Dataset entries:
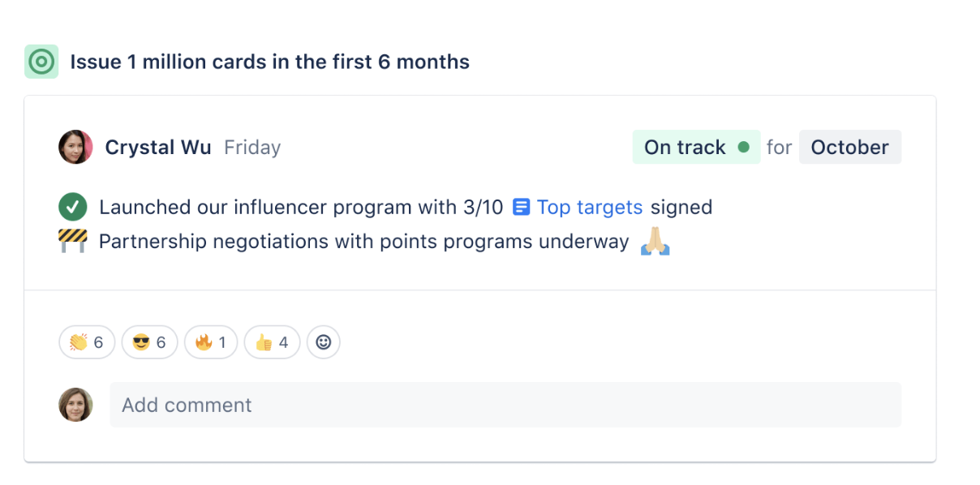Open the add-reaction smiley face icon

323,342
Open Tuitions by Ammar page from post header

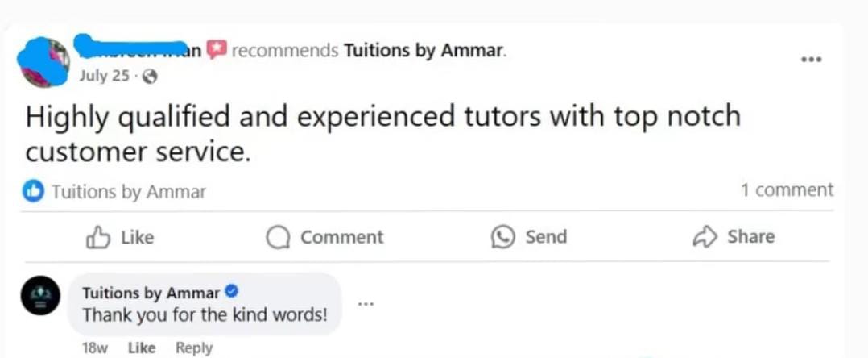pos(424,50)
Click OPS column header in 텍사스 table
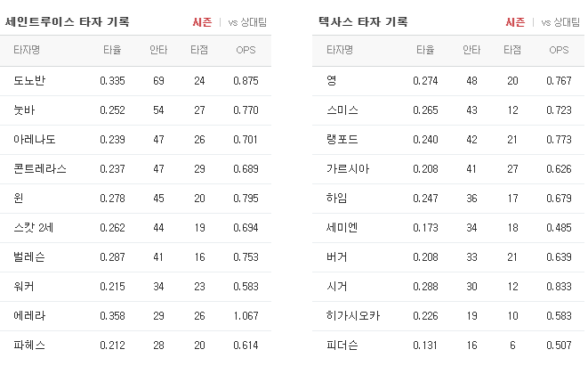Image resolution: width=588 pixels, height=374 pixels. click(x=559, y=50)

> _AIM OF THE TASK_
Starting at the line that contains "Open Tuitions by Ammar page from post header", output every line through the end of the data, both ends included, and nothing else; pictures stay out.

> _OUTPUT FOR THIS EXERCISE_
Open Tuitions by Ammar page from post header

pos(424,50)
Click OPS column header in 텍사스 table
Image resolution: width=588 pixels, height=374 pixels. click(x=559, y=50)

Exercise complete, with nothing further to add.